Target position rows:
########

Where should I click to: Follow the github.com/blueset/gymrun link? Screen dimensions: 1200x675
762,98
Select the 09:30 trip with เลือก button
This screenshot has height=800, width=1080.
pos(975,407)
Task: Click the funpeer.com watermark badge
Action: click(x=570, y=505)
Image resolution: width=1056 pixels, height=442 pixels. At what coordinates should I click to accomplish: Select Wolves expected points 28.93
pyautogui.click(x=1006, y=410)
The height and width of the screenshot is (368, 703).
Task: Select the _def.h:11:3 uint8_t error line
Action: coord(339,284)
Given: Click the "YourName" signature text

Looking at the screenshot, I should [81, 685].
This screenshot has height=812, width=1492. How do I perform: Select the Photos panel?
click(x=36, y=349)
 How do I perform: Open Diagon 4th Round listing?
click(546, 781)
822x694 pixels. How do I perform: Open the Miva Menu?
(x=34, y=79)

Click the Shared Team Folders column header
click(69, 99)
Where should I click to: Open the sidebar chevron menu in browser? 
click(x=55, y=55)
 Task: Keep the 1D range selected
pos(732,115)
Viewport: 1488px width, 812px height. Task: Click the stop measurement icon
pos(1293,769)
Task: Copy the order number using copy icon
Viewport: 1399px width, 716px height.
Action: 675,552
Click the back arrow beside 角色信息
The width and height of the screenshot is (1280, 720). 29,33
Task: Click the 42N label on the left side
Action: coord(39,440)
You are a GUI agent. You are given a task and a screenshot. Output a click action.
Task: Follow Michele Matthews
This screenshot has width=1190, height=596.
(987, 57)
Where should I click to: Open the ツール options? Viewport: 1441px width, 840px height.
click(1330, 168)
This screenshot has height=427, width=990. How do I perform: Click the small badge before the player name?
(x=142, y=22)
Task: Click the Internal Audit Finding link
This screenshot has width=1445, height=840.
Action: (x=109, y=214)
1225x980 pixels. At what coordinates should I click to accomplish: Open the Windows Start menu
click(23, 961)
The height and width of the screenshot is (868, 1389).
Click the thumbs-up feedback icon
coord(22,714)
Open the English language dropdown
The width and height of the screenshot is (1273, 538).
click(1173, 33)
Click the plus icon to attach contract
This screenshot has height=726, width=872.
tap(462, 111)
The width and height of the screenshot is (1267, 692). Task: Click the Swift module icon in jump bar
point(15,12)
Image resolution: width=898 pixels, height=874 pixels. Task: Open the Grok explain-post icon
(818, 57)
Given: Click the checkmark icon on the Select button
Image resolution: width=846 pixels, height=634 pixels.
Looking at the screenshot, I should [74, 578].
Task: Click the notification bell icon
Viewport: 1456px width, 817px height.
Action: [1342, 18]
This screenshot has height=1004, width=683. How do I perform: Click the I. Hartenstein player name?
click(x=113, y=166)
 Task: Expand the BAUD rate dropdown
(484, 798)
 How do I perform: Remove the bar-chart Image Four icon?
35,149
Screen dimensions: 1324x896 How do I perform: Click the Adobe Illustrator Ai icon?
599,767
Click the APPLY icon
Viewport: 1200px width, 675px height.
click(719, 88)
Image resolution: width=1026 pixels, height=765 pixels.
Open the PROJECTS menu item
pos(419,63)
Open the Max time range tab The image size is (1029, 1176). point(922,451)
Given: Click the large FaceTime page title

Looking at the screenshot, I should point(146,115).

########

• _Given problem_:
Edit the rows above so that "How do I perform:" becomes "What action completes:" in every place it occurs, and leave everything else unchanged.

• _Task result_:
Where should I click to: Follow the github.com/blueset/gymrun link? Screen dimensions: 1200x675
762,98
Select the 09:30 trip with เลือก button
This screenshot has height=800, width=1080.
pos(975,407)
Task: Click the funpeer.com watermark badge
Action: click(x=570, y=505)
Image resolution: width=1056 pixels, height=442 pixels. At what coordinates should I click to accomplish: Select Wolves expected points 28.93
pyautogui.click(x=1006, y=410)
The height and width of the screenshot is (368, 703).
Task: Select the _def.h:11:3 uint8_t error line
Action: coord(339,284)
Given: Click the "YourName" signature text

Looking at the screenshot, I should [81, 685].
This screenshot has height=812, width=1492. What action completes: Select the Photos panel?
click(x=36, y=349)
 What action completes: Open Diagon 4th Round listing?
click(546, 781)
822x694 pixels. What action completes: Open the Miva Menu?
(x=34, y=79)

Click the Shared Team Folders column header
click(69, 99)
Where should I click to: Open the sidebar chevron menu in browser? 
click(x=55, y=55)
 Task: Keep the 1D range selected
pos(732,115)
Viewport: 1488px width, 812px height. Task: Click the stop measurement icon
pos(1293,769)
Task: Copy the order number using copy icon
Viewport: 1399px width, 716px height.
Action: 675,552
Click the back arrow beside 角色信息
The width and height of the screenshot is (1280, 720). 29,33
Task: Click the 42N label on the left side
Action: coord(39,440)
You are a GUI agent. You are given a task and a screenshot. Output a click action.
Task: Follow Michele Matthews
This screenshot has width=1190, height=596.
(987, 57)
Where should I click to: Open the ツール options? Viewport: 1441px width, 840px height.
click(1330, 168)
This screenshot has height=427, width=990. What action completes: Click the small badge before the player name?
(x=142, y=22)
Task: Click the Internal Audit Finding link
This screenshot has width=1445, height=840.
Action: (x=109, y=214)
1225x980 pixels. At what coordinates should I click to accomplish: Open the Windows Start menu
click(23, 961)
The height and width of the screenshot is (868, 1389).
Click the thumbs-up feedback icon
coord(22,714)
Open the English language dropdown
The width and height of the screenshot is (1273, 538).
click(1173, 33)
Click the plus icon to attach contract
This screenshot has height=726, width=872.
tap(462, 111)
The width and height of the screenshot is (1267, 692). Task: Click the Swift module icon in jump bar
point(15,12)
Image resolution: width=898 pixels, height=874 pixels. Task: Open the Grok explain-post icon
(818, 57)
Given: Click the checkmark icon on the Select button
Image resolution: width=846 pixels, height=634 pixels.
Looking at the screenshot, I should [74, 578].
Task: Click the notification bell icon
Viewport: 1456px width, 817px height.
Action: [1342, 18]
This screenshot has height=1004, width=683. What action completes: Click the I. Hartenstein player name?
click(x=113, y=166)
 Task: Expand the BAUD rate dropdown
(484, 798)
 What action completes: Remove the bar-chart Image Four icon?
35,149
Screen dimensions: 1324x896 What action completes: Click the Adobe Illustrator Ai icon?
599,767
Click the APPLY icon
Viewport: 1200px width, 675px height.
click(719, 88)
Image resolution: width=1026 pixels, height=765 pixels.
Open the PROJECTS menu item
pos(419,63)
Open the Max time range tab The image size is (1029, 1176). point(922,451)
Given: Click the large FaceTime page title

Looking at the screenshot, I should point(146,115).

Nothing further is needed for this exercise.